Not sure. I think Pedro would be in a better position to answer.
For now, I've put this issue as a "maybe" for 7.10; so we will not
release until this is fixed, or we explicitly decide it's OK for 7.10.

Pedro?

-- 
Joel

^ permalink raw reply	[flat|nested] 11+ messages in thread

* Re: Should this be on the blocker list for the 7.10 release?
  2015-07-07 13:25 ` Joel Brobecker
@ 2015-07-07 16:18   ` Pedro Alves
  2015-07-07 18:04     ` Pedro Alves
  0 siblings, 1 reply; 11+ messages in thread
From: Pedro Alves @ 2015-07-07 16:18 UTC (permalink / raw)
  To: Joel Brobecker, Simon Marchi; +Cc: gdb-patches

On 07/07/2015 02:24 PM, Joel Brobecker wrote:

> Not sure. I think Pedro would be in a better position to answer.
> For now, I've put this issue as a "maybe" for 7.10; so we will not
> release until this is fixed, or we explicitly decide it's OK for 7.10.
> 
> Pedro?

Let me take a look and understand this better.

Thanks,
Pedro Alves

^ permalink raw reply	[flat|nested] 11+ messages in thread

* Re: Should this be on the blocker list for the 7.10 release?
  2015-07-07 16:18   ` Pedro Alves
@ 2015-07-07 18:04     ` Pedro Alves
  2015-07-07 18:35       ` Simon Marchi
  0 siblings, 1 reply; 11+ messages in thread
From: Pedro Alves @ 2015-07-07 18:04 UTC (permalink / raw)
  To: Joel Brobecker, Simon Marchi; +Cc: gdb-patches

On 07/07/2015 05:18 PM, Pedro Alves wrote:
> On 07/07/2015 02:24 PM, Joel Brobecker wrote:
> 
>> Not sure. I think Pedro would be in a better position to answer.
>> For now, I've put this issue as a "maybe" for 7.10; so we will not
>> release until this is fixed, or we explicitly decide it's OK for 7.10.
>>
>> Pedro?
> 
> Let me take a look and understand this better.
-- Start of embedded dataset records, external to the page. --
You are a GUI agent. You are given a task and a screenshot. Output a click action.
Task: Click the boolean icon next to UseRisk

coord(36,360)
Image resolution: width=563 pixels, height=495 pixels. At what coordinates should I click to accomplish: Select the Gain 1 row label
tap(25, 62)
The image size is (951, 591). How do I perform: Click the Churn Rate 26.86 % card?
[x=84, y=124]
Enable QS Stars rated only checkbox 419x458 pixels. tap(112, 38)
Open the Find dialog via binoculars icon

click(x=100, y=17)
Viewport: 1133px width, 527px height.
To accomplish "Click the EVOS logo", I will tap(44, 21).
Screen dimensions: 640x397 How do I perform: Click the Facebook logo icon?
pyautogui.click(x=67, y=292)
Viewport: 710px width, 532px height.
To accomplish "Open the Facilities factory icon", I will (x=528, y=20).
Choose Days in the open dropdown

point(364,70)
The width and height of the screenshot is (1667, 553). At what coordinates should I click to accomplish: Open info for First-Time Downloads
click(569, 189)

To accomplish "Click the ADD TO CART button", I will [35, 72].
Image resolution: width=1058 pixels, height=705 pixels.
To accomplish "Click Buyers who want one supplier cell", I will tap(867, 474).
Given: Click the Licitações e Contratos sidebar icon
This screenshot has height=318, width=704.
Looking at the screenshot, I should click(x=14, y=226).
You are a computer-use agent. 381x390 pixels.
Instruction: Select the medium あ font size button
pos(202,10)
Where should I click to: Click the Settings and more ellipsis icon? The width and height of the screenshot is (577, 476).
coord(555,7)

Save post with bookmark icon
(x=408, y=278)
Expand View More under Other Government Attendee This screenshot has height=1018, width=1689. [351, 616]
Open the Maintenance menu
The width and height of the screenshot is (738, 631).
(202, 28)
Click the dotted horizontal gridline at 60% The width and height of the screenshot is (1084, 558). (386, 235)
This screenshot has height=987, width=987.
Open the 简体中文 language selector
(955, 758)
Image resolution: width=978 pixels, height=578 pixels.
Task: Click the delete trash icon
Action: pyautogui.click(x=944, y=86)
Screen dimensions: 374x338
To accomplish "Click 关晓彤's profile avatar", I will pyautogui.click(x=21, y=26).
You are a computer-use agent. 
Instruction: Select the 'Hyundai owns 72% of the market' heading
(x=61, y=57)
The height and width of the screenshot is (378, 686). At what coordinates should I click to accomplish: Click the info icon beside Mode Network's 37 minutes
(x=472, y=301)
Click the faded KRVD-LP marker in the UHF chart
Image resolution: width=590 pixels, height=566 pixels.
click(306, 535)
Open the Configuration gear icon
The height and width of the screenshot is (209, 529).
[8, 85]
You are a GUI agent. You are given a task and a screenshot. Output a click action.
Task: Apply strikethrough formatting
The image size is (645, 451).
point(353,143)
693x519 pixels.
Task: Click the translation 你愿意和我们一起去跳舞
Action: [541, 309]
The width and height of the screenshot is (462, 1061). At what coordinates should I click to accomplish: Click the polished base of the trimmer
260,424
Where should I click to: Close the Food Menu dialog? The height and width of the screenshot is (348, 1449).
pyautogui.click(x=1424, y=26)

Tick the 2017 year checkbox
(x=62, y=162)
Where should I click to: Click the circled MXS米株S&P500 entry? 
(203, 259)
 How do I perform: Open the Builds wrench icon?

OK, the issue is that the new clone thread is found while inside
the linux_stop_and_wait_all_lwps call in this new bit of
code in linux-thread-db.c:

      linux_stop_and_wait_all_lwps ();

      ALL_LWPS (lp)
	if (ptid_get_pid (lp->ptid) == pid)
	  thread_from_lwp (lp->ptid);

      linux_unstop_all_lwps ();

We reach linux_handle_extended_wait with the "stopping"
parameter set to 1, and because of that we don't mark the
new lwp as resumed.  As consequence, the subsequent
resume_stopped_resumed_lwps (called first from that
linux_unstop_all_lwps) never resumes the new LWP...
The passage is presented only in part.